WHAT THE TASK REQUIRES:
One part of the entries below is wanted: the lines from the one containing "[facebook] (437, 2499)" through the one containing "[Previous month] (11, 345)". Write those out exactly and nothing else.

[GIVEN RECORDS Boundary: Start]

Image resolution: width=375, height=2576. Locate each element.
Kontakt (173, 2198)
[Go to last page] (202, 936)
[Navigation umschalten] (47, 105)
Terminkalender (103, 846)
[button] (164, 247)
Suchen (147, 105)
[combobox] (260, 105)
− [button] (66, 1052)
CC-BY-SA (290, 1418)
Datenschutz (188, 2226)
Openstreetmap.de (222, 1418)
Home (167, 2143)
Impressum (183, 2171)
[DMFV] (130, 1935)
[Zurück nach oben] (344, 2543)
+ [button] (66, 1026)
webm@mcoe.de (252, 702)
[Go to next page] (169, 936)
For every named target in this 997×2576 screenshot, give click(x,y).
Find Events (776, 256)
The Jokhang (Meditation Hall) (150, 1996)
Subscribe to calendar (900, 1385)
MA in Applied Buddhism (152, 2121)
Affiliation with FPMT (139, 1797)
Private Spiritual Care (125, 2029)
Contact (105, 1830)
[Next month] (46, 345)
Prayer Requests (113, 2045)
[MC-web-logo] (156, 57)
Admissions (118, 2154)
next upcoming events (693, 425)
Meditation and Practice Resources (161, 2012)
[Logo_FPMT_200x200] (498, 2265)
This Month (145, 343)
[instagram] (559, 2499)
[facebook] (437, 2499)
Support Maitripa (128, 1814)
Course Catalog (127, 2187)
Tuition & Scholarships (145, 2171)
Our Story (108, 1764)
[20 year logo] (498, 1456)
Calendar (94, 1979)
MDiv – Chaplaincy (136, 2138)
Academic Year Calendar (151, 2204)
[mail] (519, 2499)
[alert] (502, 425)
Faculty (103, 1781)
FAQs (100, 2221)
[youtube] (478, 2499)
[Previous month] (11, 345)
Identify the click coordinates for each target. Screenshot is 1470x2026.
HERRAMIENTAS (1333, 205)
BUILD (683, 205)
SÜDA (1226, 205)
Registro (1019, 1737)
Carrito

[GIVEN RECORDS Boundary: End]

EXERCISE RESULT:
[facebook] (437, 2499)
Support Maitripa (128, 1814)
Course Catalog (127, 2187)
Tuition & Scholarships (145, 2171)
Our Story (108, 1764)
[20 year logo] (498, 1456)
Calendar (94, 1979)
MDiv – Chaplaincy (136, 2138)
Academic Year Calendar (151, 2204)
[mail] (519, 2499)
[alert] (502, 425)
Faculty (103, 1781)
FAQs (100, 2221)
[youtube] (478, 2499)
[Previous month] (11, 345)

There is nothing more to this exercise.